BEGIN DATA

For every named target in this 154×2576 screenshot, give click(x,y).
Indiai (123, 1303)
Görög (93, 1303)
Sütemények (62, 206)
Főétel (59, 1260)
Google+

END DATA

# TASK
Set down all of the data above, word for word.

# EXPECTED ANSWER
For every named target in this 154×2576 screenshot, give click(x,y).
Indiai (123, 1303)
Görög (93, 1303)
Sütemények (62, 206)
Főétel (59, 1260)
Google+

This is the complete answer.